Izis

Im April fotografierten wir uns gegenseitig noch zum Spaß unter der überlebensgroßen Skulptur Willy Brandts. Dieses Mal durchschreite ich die hellen Ausstellungsräume der Parteizentrale allein: IzisParis des Rêves. Ich glaube, ich habe noch nie von Paris geträumt. Die mehr als 300 gezeigten Schwarz-Weiß-Fotografien aus Frankreich, England und Israel sind mir eine dankbare Zerstreuung. Poetischer Realismus.

Katalysator

Vor einem Jahr: eine ausgelassene Weihnachtsfeier mit allen Klischees. Die üblichen Gesellschaftsspielchen und Menschen, die zuvor einander nicht sonderlich verbunden waren, kommen sich unter Einfluss von Alkohol plötzlich näher. Ein Katalysator ist ein Stoff, der die Reaktionsbeschleunigung positiv beeinflusst. Ich mochte sie von Anfang an. Wir waren beide schon etwas betrunken und küssten uns in einer Abstellkammer. Obwohl bereits den ganzen Abend eine gewisse Spannung zwischen uns in der Luft lag, kam es dazu recht unvermittelt. Fast etwas schüchtern, aber sehr schön war es. Später werde ich ihr sagen, sie hätte mich in die Kammer hineingezogen, dabei habe ich sie natürlich auch ein bißchen geschubst. Häufig gingen wir danach miteinander im tiefsten Schnee spazieren. Vier Wochen später küssten wir uns noch einmal, dann kam alles anders.

Kalter Hund

Kalter HundWenn alles schlecht ist, dann hilft im Sommer ein Eis und im Winter ein Kuchen; Kaffee natürlich immer. Heute: Kalter Hund. Ein Kuchen aus Keksen und Schokolade.

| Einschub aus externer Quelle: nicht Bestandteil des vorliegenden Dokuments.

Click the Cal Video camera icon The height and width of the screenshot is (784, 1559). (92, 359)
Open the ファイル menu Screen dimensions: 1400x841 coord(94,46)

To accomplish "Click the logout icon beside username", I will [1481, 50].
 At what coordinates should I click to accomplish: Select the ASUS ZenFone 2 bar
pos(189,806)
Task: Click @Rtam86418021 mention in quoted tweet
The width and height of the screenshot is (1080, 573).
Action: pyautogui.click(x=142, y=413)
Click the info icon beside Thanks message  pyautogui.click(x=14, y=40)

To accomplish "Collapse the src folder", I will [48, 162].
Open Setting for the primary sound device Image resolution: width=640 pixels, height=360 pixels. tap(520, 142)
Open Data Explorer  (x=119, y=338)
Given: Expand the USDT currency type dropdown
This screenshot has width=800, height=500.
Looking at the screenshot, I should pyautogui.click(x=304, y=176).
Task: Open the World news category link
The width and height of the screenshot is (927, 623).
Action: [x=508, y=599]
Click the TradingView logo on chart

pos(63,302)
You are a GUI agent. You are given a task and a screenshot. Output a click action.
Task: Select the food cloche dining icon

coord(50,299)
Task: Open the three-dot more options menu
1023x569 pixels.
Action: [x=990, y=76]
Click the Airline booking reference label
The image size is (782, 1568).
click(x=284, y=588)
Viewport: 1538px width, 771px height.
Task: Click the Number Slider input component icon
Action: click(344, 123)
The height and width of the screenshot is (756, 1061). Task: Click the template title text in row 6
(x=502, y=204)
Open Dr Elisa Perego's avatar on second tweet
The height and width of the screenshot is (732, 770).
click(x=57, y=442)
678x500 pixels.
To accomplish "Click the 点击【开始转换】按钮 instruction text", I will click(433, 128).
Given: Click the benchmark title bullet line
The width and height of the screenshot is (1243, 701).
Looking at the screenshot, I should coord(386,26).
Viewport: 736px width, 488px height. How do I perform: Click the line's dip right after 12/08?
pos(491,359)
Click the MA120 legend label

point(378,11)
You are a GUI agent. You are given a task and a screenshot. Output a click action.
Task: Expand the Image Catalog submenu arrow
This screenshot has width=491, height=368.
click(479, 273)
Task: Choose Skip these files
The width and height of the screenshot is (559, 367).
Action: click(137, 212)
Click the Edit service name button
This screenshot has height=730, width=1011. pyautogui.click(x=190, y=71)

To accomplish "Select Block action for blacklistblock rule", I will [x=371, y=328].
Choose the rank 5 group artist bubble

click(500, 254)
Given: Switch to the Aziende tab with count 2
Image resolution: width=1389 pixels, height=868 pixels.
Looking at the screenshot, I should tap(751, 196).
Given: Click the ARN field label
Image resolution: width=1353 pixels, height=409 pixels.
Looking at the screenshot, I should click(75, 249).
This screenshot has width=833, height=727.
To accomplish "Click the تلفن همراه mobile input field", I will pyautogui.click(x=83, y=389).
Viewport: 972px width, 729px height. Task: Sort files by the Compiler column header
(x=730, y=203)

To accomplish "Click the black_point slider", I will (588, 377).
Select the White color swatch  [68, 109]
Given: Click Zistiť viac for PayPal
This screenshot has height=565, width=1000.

Kindheitserinnerung könnte man meinen, doch bei mir zuzhause gab es niemals kalten Hund – und so einen wie in diesem Café an einer vielbefahrenen Straßenkreuzung im Prenzlauer Berg schon gar nicht: enthält Spuren von Alkohol. Liegt schwer im Magen, ist aber trotzdem sehr lecker. Ich überlege, ob ich selbst ein kalter Hund bin, aber man sagt gewöhnlich „harter Hund“. Das Fremdbild weicht vom Selbstbild ab. Ödon von Horváth schrieb: „Ich bin nämlich eigentlich ganz anders, aber ich komme nur so selten dazu.“

Traurige Lieder

Nebenan sitzt eine Frau und singt traurige Lieder. Ich habe sie nur einmal gesehen. Sie sah gar nicht traurig aus und wirkte auch überhaupt nicht so – man sieht es den Menschen nicht an. Mehrfach am Tag greift sie zu ihrer Gitarre und singt dazu. Immer nur für ein paar Minuten, nicht leise. Ihre Texte kann ich nicht verstehen, doch die Melancholie ihrer Stimme dringt durch die Wände. Sie singt mit Inbrunst.